Example: Simulating Election Poll Bias and Variance
3.2. Example: Simulating Election Poll Bias and Variance¶
In 2016, nearly every prediction for the outcome of the United States Presidential election was wrong. This was an historic level of prediction error that shocked the statistics and data science communities. Here, we examine why nearly every political poll was so confident and yet also so wrong. This story both illustrates the power of simulation and also reveals the hubris of data and the challenge of bias.
For background, the President of the United States is chosen by the Electoral College, and not solely by popular vote. Each state is allotted a certain number of votes to cast in the Electoral College, according to the size of their population. Typically, whomever wins the popular vote in a state receives all of the electoral college votes for that state. With the aid of polls conducted in advance of the election, pundits identify “battleground” states where the election is expected to be close and the electoral college votes might swing the election.
In 2016, pollsters correctly predicted the election outcome in 46 of the 50 states. Not bad! After all, for those 46 states, Trump received 231 and Clinton received 232 electoral college votes. Nearly a tie with Clinton having a very narrow lead. Unfortunately, the remaining 4 states, Florida, Michigan, Pennsylvania, and Wisconsin, were identified as battleground states and accounted for a total of 75 votes. The margins of the popular vote in these four states were narrow. For example, in Pennsylvania, Trump received 48.18% and Clinton received 47.46% of the 6,165,478 votes cast. Such narrow margins can make it hard to predict the outcome given the sample sizes that the polls used. But there was an even greater challenge hidden in the sampling process itself.
Many experts have studied the 2016 election results to dissect and identify what went wrong. According to the American Association for Public Opinion Research1, one online, opt-in poll adjusted their polling results for the education of the respondents but used only three broad categories (high school or less, some college, and college graduate). They found that if they had separated out those with advanced degrees from those with college degrees, then they would have reduced Clinton’s margin by 0.5 percentage points. In other words, after the fact, they were able to identify an education bias where highly educated voters tended to be more willing to participate in polls.

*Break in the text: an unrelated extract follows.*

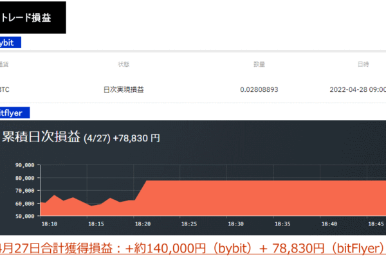Click the 18:10 time axis marker
The width and height of the screenshot is (386, 257).
(x=49, y=224)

This bias matters because these voters also tended to prefer Clinton over Trump.
Now that we know how people actually voted, we can carry out a simulation study that imitates election polling under different scenarios to help develop intuition for accuracy, bias, and variance2. We can simulate and compare the polls for Pennsylvania under two scenarios:
People surveyed didn’t change their minds, didn’t hide who they voted for, and were representative of those who voted on election day.
People with a higher education were more likely to respond, which led to a bias for Clinton.
Our ultimate goal is to understand the frequency that a poll incorrectly calls the election for Hillary Clinton when a sample is collected with absolutely no bias and also when there is a small amount of non-response bias. We begin by setting up the urn model for the first scenario.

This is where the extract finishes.